__Text__
>>

Being the daughter of Outdoor Channel-icon Jim Shockey and often appearing with him on his programs did not hurt her start in the industry. But even in the limelight of her father, Eva is developing and blazing her own niche in the hunting world.
These days, Eva is considered a women’s hunting advocate superstar, not just Jim’s daughter. I saw this time and again as I walked the aisles of the ATA show. Passing by a booth where she was signing autographs and taking pictures with adoring fans, many of them young girls and ladies, it seemed clear she had a special bond with them.
I didn’t think I had much hope of landing an interview with her on my trip, but I made a call to a lady who knows everybody. “Be over here at our booth at 4:30,” she said nonchalantly. “You’ve got fifteen minutes for an interview.” I showed up early, still not believing it, and within few minutes, here came Eva and her manager –pretty as you please.
They are both polite and gracious as can be. To be honest, that was not what I expected. There are celebrities in the outdoor world who act like rock stars. This is not the case here, and soon Eva and I were sitting at a table talking as if we were on the front porch having sweet tea.
AMERICAN SHOOTING JOURNAL What is your life like right now?
EVA SHOCKEY Very busy and exciting because every day I learn new things, talk to new people and try new products. I just got married in June (2015), and have a wonderful husband named Tim Brent who is also a hunter and a professional hockey player. So, between his hockey schedule and mine, it is pretty hectic!
ASJ Did you grow up hunting?
ES I grew up around hunting. My dad has been a hunter for my entire life, and we’ve had TV hunting programs for 15 years (currently Uncharted and Jim Shockey’s Hunting Adventures – all on Outdoor Channel), so I was always on his trips. I didn’t actually start hunting seriously until after college when I traveled for my first big-game hunt in South Africa. Since then, I have not stopped.
ES I loved it. I was always curious about it, and wanted to do something to spend time with my dad. He was obviously very passionate, and I wanted to see what it was he loved so much. The first animal I hunted was a warthog [laughs], because I was not sure I would like it, so I wanted to hunt something that was kind of ugly [laughs again]. After that I was hooked and jumped into all of this rather quickly. I didn’t intend for this to become my career.
ASJ Do you enjoy archery and bowhunting?

<<

__Problem A__
In the Eva Shockey interview, why was a warthog the first animal she hunted? Answer in one to three sentences.
__Problem B__
Print the stretch of the Eva Shockey interview from "EVA SHOCKEY Very" through "grow up hunting?", word for word.
The data after the Eva Shockey interview is separate material with no connection to it.

Saved data entries
>>

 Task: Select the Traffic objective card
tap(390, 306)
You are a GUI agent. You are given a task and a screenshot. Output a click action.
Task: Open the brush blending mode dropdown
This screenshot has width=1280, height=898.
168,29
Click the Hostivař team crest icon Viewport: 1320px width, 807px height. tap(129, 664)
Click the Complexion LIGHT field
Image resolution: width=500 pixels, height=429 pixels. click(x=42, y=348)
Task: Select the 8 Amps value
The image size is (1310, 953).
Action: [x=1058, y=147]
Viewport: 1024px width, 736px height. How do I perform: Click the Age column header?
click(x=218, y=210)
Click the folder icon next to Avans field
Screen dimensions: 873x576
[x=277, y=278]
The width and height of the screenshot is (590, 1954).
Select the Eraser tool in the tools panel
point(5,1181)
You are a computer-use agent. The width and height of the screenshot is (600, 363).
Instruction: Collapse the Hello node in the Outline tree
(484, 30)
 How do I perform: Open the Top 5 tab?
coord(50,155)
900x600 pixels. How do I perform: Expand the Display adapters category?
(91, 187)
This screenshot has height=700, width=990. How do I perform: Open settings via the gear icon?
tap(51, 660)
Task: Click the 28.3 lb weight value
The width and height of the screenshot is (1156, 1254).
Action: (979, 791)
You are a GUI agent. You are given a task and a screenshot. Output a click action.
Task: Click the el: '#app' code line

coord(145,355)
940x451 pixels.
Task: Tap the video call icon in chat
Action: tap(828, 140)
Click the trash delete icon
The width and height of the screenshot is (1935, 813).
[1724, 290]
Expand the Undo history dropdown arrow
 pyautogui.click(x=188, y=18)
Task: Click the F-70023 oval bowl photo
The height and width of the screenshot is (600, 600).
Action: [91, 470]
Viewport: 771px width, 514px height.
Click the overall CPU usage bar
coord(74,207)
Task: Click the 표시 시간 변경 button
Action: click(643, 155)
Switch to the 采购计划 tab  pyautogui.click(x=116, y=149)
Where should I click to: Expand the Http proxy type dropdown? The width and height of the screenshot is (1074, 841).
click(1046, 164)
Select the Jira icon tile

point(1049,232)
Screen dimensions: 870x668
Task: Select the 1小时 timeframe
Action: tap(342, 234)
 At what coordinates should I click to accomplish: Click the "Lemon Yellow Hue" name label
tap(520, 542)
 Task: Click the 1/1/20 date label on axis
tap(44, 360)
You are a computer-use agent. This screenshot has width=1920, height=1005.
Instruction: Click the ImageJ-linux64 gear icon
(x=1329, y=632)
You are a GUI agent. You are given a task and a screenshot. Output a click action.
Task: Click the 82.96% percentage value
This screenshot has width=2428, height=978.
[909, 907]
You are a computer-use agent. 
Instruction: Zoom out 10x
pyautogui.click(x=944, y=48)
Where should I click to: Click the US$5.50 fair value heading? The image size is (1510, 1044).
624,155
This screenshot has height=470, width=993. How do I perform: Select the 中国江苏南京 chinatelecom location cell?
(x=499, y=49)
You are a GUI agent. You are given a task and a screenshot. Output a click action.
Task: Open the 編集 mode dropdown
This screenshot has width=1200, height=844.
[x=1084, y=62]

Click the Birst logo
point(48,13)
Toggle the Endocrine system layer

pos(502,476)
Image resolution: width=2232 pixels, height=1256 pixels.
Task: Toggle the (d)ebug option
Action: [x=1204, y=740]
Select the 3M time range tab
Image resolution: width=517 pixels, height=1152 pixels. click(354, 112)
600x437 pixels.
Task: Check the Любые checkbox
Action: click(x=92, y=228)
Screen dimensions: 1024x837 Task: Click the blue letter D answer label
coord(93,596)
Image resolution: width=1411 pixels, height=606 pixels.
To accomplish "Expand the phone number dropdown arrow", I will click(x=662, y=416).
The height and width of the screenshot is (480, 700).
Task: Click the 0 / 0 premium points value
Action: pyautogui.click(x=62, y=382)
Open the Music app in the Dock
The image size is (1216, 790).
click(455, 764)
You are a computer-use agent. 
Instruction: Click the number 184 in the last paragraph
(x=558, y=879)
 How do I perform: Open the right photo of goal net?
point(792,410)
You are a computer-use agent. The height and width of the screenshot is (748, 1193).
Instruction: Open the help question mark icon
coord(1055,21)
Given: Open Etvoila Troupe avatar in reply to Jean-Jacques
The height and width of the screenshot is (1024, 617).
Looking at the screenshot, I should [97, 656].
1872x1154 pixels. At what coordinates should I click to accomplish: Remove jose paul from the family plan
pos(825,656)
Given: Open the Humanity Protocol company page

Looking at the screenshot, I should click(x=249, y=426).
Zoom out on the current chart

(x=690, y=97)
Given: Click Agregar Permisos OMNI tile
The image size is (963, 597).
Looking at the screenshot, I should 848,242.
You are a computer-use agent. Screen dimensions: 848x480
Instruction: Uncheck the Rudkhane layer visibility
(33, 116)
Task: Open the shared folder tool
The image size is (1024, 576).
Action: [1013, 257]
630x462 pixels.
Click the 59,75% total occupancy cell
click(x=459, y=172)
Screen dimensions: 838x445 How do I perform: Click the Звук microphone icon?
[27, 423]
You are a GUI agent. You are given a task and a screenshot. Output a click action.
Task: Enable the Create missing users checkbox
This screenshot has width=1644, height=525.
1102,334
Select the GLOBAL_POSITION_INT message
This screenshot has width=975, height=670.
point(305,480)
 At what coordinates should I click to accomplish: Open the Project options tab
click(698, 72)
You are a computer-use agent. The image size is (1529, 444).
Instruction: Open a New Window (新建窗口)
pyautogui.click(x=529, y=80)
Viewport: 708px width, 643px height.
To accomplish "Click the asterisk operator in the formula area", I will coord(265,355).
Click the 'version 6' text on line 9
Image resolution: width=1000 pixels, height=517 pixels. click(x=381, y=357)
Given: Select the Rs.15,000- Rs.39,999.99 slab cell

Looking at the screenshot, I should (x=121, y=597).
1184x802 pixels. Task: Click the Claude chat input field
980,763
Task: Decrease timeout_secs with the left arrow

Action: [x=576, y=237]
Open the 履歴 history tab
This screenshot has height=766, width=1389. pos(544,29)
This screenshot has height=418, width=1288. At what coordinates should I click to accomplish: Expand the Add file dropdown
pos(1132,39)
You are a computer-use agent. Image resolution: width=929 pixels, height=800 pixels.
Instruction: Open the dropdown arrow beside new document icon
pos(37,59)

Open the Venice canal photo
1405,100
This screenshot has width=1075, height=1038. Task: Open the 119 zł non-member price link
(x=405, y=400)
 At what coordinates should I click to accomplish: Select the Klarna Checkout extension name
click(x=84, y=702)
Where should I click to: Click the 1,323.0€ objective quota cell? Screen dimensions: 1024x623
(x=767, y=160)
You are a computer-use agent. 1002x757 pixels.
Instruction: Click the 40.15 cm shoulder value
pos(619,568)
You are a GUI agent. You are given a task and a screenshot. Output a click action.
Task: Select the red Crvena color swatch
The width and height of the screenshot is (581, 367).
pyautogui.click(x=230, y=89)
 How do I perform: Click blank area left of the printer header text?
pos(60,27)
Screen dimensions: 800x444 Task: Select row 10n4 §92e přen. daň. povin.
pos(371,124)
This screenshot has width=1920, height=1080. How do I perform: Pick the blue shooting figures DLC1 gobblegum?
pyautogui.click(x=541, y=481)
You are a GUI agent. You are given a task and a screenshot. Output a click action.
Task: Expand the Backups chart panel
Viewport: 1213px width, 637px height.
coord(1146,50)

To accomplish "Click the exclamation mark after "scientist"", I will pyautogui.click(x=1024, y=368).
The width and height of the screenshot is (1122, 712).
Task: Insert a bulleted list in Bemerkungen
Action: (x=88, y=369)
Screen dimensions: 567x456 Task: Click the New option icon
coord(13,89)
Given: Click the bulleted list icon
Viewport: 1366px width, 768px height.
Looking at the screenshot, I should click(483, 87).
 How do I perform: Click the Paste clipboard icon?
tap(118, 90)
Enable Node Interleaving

<<

__Exercise output A__
She wasn't sure she would like hunting, so she wanted her first hunt to be something that was kind of ugly.

__Exercise output B__
EVA SHOCKEY Very busy and exciting because every day I learn new things, talk to new people and try new products. I just got married in June (2015), and have a wonderful husband named Tim Brent who is also a hunter and a professional hockey player. So, between his hockey schedule and mine, it is pretty hectic!
ASJ Did you grow up hunting?